(Work order 1):
Write out the part of the stormwater article starting with "When it's allowed" and going on through "encourage their use.".
(Work order 2):
Extend the article on the Maryland stormwater bill, picking up after its last sentence.
** Source document follows **
Lawmakers aim to clean up stormwater

By PAMELA WOOD, Staff Writer

State lawmakers in Annapolis are dealing with a dirty word these days: stormwater.

They're giving serious consideration to a bill that would require developers and builders to use newer techniques that slow down and cleanse rainwater naturally before it hits creeks and streams.

"Stormwater is a big problem ... It's a problem in terms of the bay, it's a problem in terms of development, it's a problem in terms of pollution," Sen. Jim Rosapepe, D-College Park, said in a hearing yesterday.

The bill, sponsored by Mr. Rosapepe and others, would require builders to first try to control stormwater using a technique called "environmental site design."

Essentially, they'd have to try to get their finished site to mimic the way stormwater rolled off the land before development started. To do that, they'd be encouraged to use techniques such as green roofs, rain gardens and rain barrels.

Because stormwater permits are issued on a local level, the bill would require each county and city to change its stormwater regulations. The local governments will be able to use a model rule that the Maryland Department of the Environment will draft, or write their own rule.

When stormwater is uncontrolled or poorly controlled, it rushes along pavement, picks up dirt and pollution and ends up sullying creeks and streams that feed the Chesapeake Bay.

When it's allowed to slowly seep into the ground, it doesn't have harmful effects.

Mr. Rosapepe said the new kind of stormwater controls aren't really new at all. They're being used often in other states and Europe, but not so much here because Maryland laws only encourage their use.
** End of Source document **
** Provided information follows **
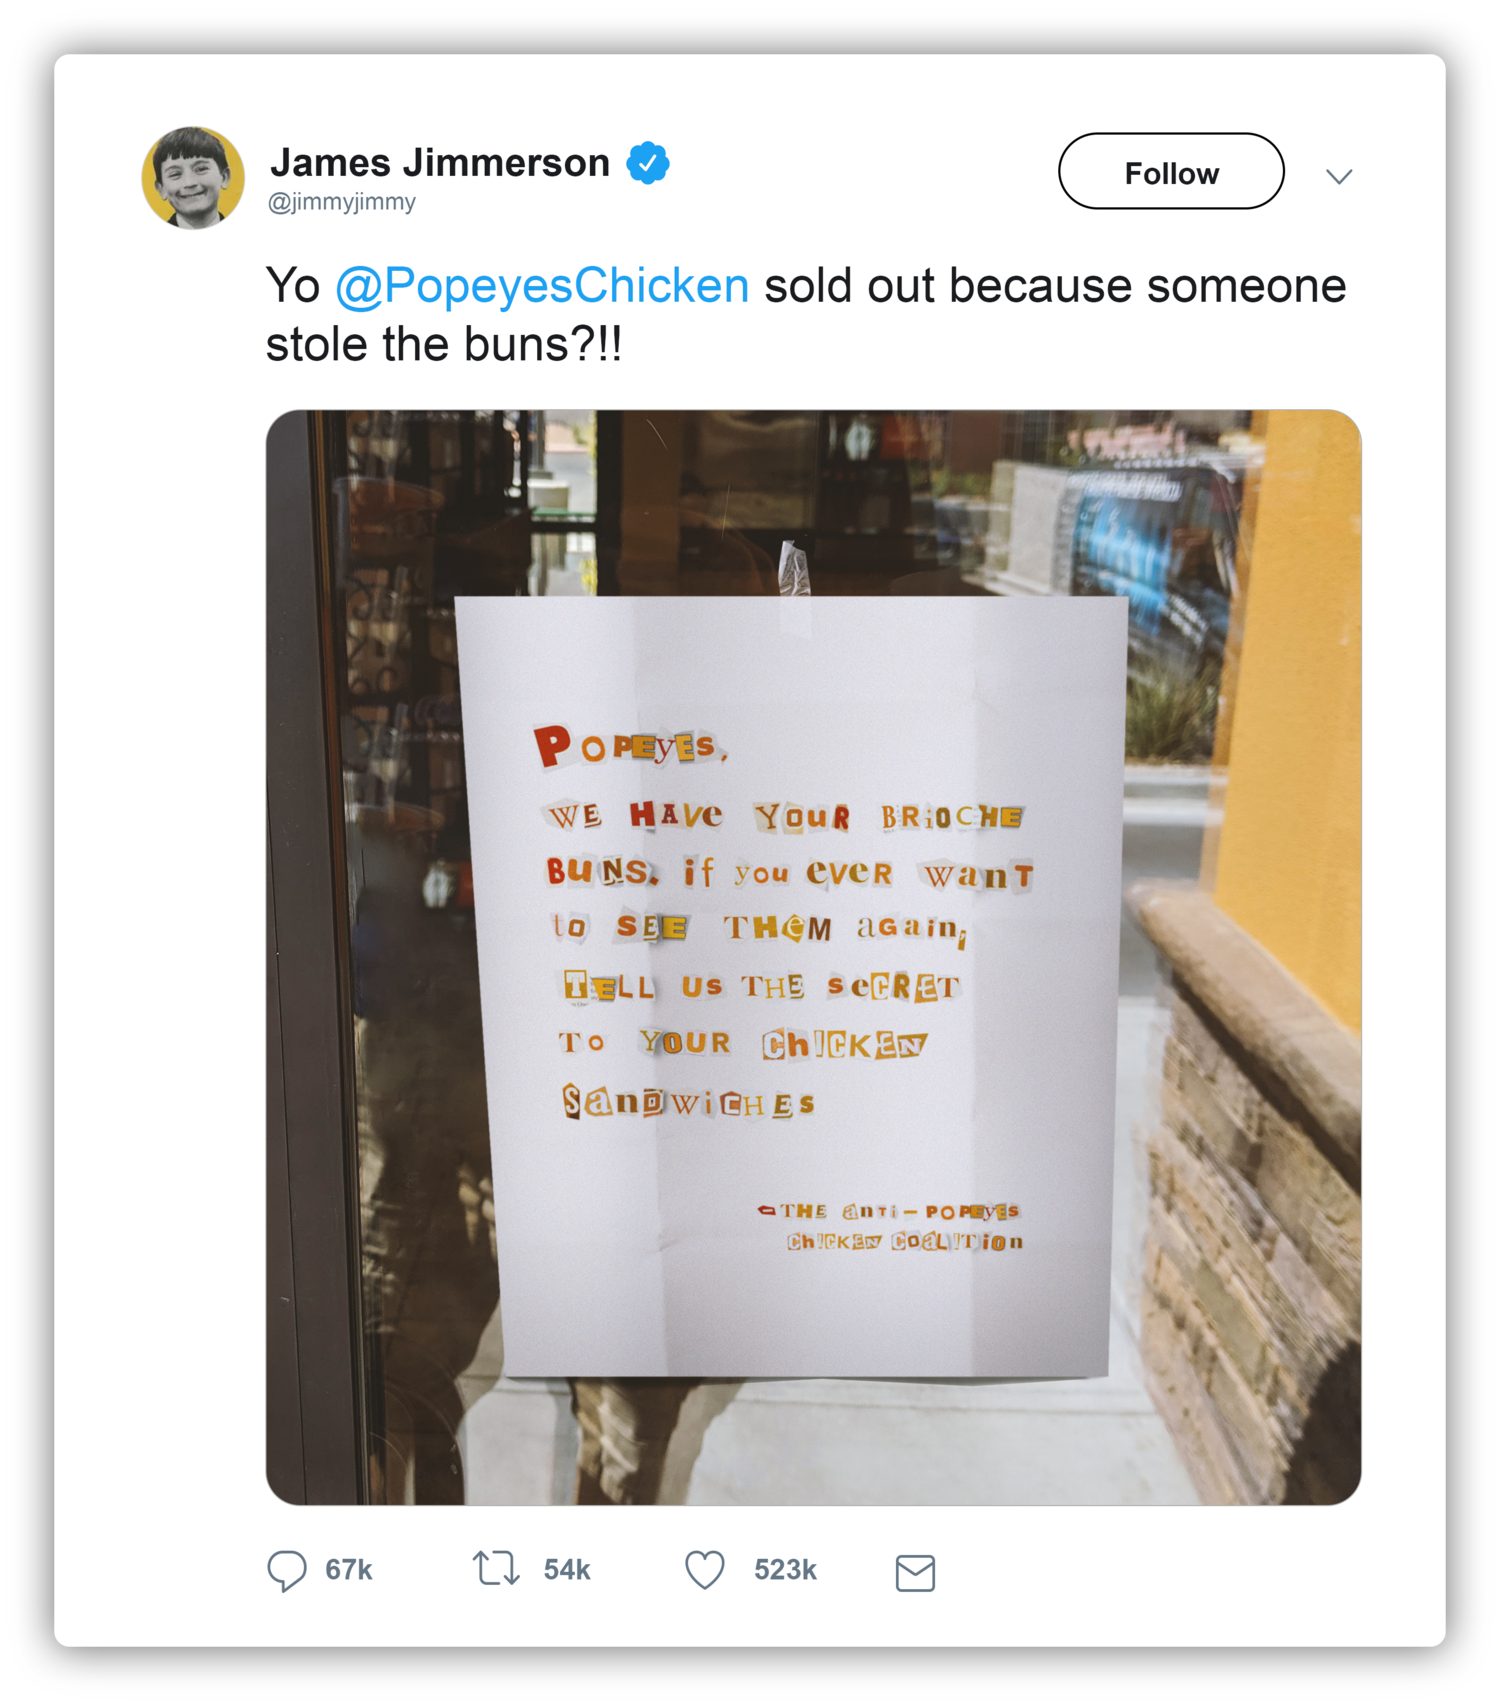Follow James Jimmerson

tap(1171, 172)
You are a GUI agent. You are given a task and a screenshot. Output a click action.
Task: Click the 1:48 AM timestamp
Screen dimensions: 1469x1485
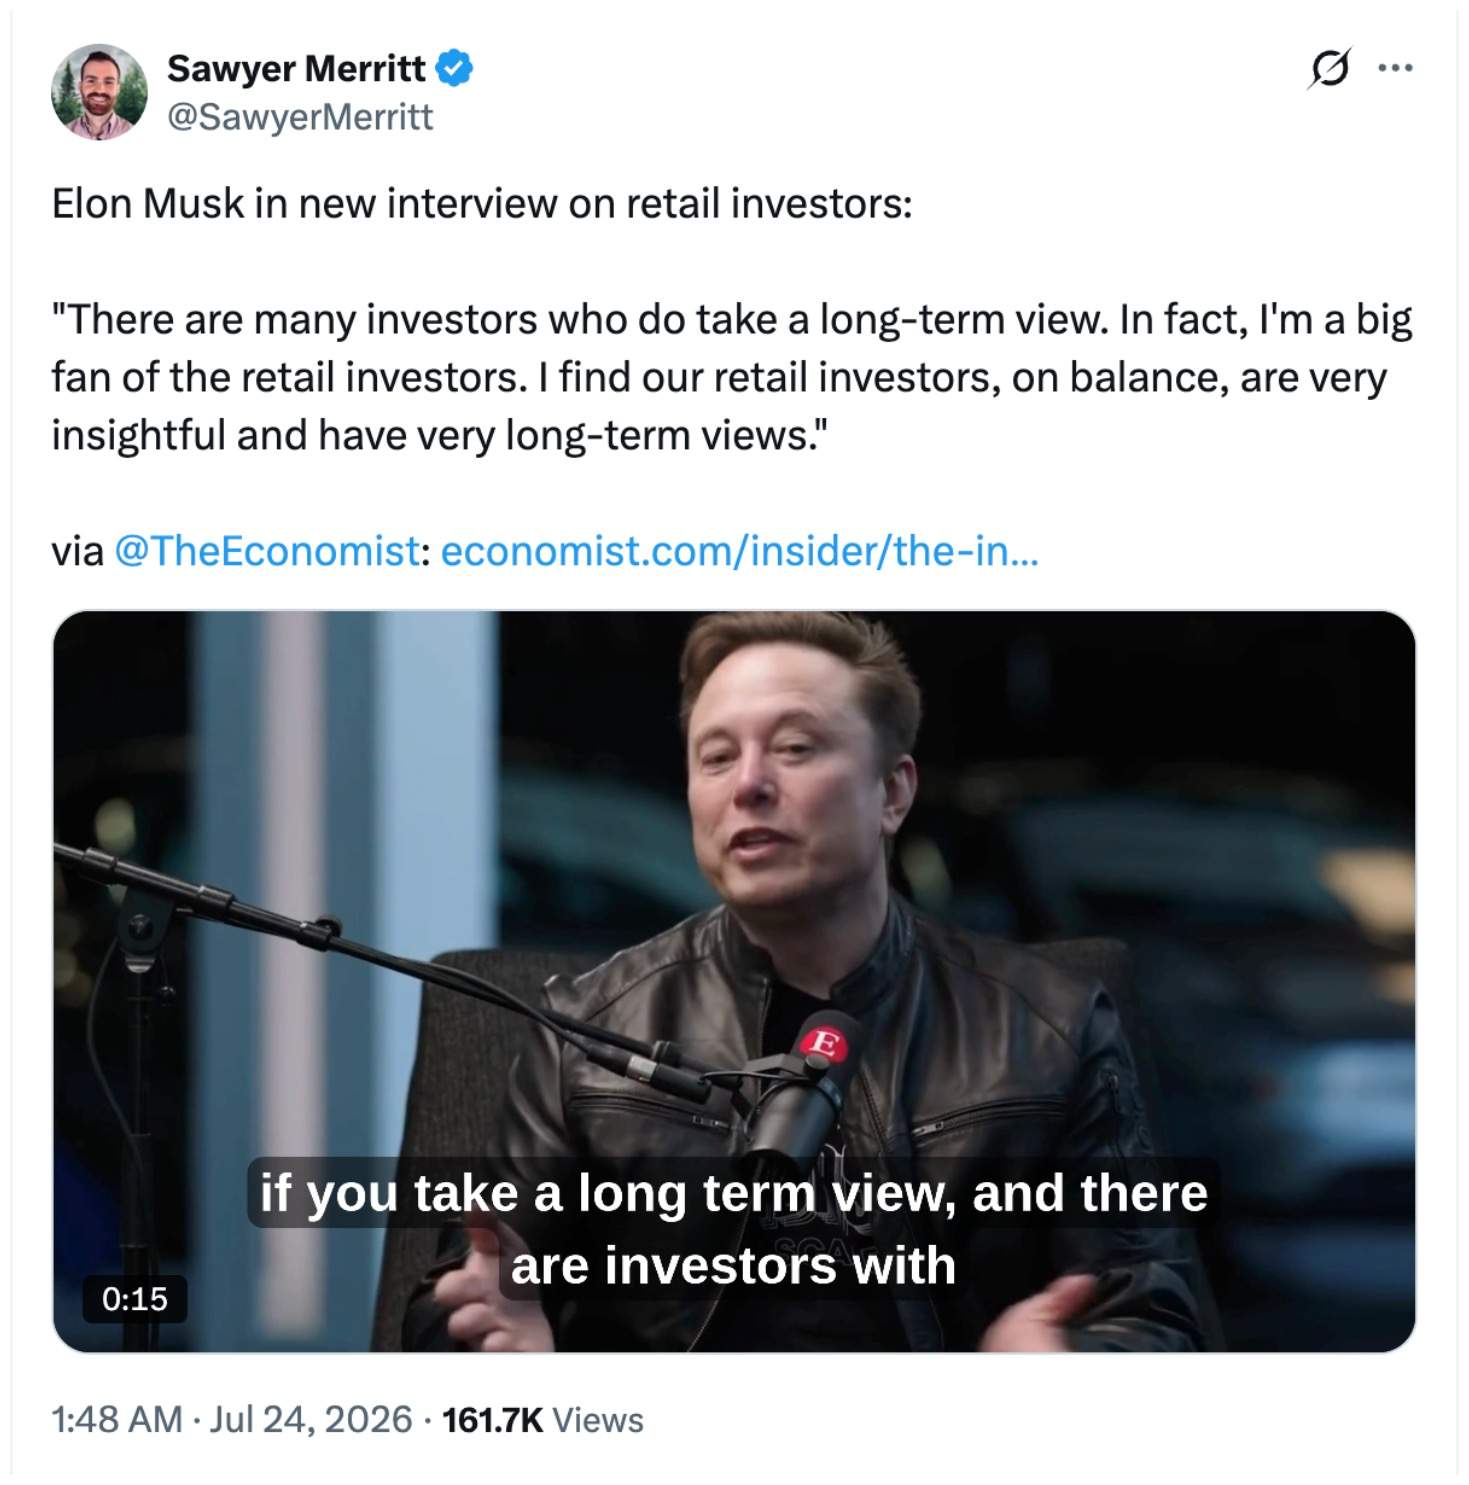point(117,1419)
** End of Provided information **
(Expected answer 1):
When it's allowed to slowly seep into the ground, it doesn't have harmful effects.

Mr. Rosapepe said the new kind of stormwater controls aren't really new at all. They're being used often in other states and Europe, but not so much here because Maryland laws only encourage their use.

(Expected answer 2):
Drew Koslow, the riverkeeper for the South River, said old techniques like sediment-control ponds don't do the job.

He said testing by volunteers around the river's watershed shows the spots with the worst nutrient pollution and bacteria are the ones downstream of sediment ponds.

"We know the best available technologies. We know it's less expensive to implement than the old techniques," he said.

Representatives from building groups initially opposed the bill, but are supporting it now that some technical amendments have been offered. The Maryland Municipal League and the Maryland Association of Counties have come on board as well.

While the bill addresses stormwater running off new developments, it doesn't address existing buildings that were constructed before the first stormwater control laws in the 1980s.

There has been a movement in Anne Arundel County to institute a fee on all properties that would raise money to fix damaged streams and add stormwater retrofits to old neighborhoods.

But the proposal hasn't gained political traction within the County Council.

Published March 21, 2007, The Capital, Annapolis, Md.